Open funding is thus likely to be restricted to small, political—and not too controversial—projects. Yet as a long-term direction for American policy, openness would reflect the reality that, as the century ends, national boundaries are more and more permeable. Given this reality, moreover, those groups the United States would like to support may not be so chary of accepting help, even—perhaps especially—if it is open. The United States would say to them: we are prepared to support you but only openly. We think that is better for you. In any case, we know it is better for us.


The circumstances in which opting for a major covert operation makes sense are more and more unusual. U.S. aid to those in Afghanistan resisting Soviet occupation of their country is one such case. Americans, in and out of Congress, broadly support the cause of the rebels, or freedom fighters as some call them, and aid is a way to increase the cost of the Soviet occupation. American assistance, reportedly begun in a small way in the last year of the Carter Administration, escalated sharply in the mid-1980s to an estimated $280 million for 1985, mostly for small arms, clothing and supplies.

The secret is an open one; the American role is not so much covert as, by tacit agreement, unacknowledged. The reason for circumspection is the touchy position of the Pakistan government, the conduit for the American supplies to the rebels. Pakistan has been prepared to support the rebels but is unwilling to be too visible in doing so lest it antagonize its powerful neighbor, the Soviet Union. In these circumstances, the resort to the CIA, rather than the American military, was more a matter of being discreet than of keeping the whole affair secret.

In deciding whether to choose the covert option, prudent policymakers should ask themselves a careful series of "what if" questions. That injunction applies to all policies, foreign and domestic. But it applies with special force to covert action because of the presumption of secrecy.

The most obvious "what if?" is "what happens if—or more likely, when—it becomes public? What if it becomes public in midstream?" Large covert actions will not remain secret, a reminder that is easy to state but hard to embody in the making of policy when the pressures all go in the direction of wishful thinking. Witness the reflections on the Bay of Pigs by Richard Bissell, then head of the CIA’s clandestine service:

the argument was [not] made that this is now a very public business, and we’d better treat it as such, and either cancel it if we can’t stand the publicity, or else do some of the things that will increase the chances of success if we are going to go forward with it.

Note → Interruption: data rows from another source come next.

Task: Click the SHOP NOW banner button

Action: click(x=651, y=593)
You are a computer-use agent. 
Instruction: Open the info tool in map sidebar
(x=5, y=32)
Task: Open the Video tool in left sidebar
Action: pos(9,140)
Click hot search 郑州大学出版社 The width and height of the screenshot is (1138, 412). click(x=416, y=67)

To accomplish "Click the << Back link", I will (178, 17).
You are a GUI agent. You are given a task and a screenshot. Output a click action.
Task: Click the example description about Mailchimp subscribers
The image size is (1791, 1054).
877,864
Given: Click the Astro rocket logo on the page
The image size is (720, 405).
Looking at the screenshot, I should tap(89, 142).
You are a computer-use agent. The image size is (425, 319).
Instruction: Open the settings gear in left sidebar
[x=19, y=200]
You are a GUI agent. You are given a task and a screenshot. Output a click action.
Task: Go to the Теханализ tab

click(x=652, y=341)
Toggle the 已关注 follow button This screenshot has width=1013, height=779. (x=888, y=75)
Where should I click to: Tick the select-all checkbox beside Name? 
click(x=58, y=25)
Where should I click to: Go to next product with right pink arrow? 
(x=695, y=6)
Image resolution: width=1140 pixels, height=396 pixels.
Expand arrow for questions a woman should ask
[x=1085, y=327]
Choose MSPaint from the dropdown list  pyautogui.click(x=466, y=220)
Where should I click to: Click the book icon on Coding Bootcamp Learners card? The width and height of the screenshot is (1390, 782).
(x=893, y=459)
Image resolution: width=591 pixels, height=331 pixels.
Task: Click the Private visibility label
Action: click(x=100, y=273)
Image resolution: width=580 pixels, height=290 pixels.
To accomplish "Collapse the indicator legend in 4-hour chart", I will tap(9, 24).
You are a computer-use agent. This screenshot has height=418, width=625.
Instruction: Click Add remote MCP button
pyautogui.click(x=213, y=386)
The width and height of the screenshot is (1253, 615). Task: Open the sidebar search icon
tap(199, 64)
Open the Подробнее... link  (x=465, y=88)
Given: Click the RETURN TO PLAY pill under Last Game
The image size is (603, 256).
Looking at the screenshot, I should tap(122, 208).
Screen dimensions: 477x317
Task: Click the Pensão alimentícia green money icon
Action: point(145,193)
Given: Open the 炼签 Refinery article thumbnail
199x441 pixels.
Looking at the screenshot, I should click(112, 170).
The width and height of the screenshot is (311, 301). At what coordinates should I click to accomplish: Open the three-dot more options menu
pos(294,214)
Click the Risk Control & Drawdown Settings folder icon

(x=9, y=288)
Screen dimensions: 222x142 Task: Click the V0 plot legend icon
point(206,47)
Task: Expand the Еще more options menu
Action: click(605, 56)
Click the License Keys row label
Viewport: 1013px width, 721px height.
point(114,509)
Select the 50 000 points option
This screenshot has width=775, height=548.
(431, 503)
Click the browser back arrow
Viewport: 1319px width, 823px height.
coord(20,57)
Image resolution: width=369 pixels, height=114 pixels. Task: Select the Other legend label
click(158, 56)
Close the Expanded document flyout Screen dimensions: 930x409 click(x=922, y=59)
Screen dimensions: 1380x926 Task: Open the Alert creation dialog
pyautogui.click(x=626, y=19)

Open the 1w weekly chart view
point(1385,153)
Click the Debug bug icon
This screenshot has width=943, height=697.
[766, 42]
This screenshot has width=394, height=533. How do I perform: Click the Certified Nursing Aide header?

If the Iran operation of 1985-86 had remained secret for several years after all the hostages had been released, that success might have outweighed the costs of being seen to have traded arms for hostages when the operations became public. Perhaps; we cannot know for certain. It did not, however, take a sophisticated analysis to show that a covert policy targeted on some Iranians was vulnerable to being publicized by opposing Iranian factions if and when it suited their political purposes. And it was equally likely that, when the cover was blown, trading arms for hostages, with a nation the United States had denounced as terrorist, would be deemed unacceptable—by America’s allies, much of the rest of the world and, most important, the American people.

Of course, whether a particular covert operation can bear the test of disclosure is apparent in retrospect but often far from obvious before the fact. Prudence suggests that presidents pay careful attention to such warning signals as the review process throws up—the views of cabinet officers, people in the White House who attend to the president’s interests, and congressional overseers who are surrogates for public reaction.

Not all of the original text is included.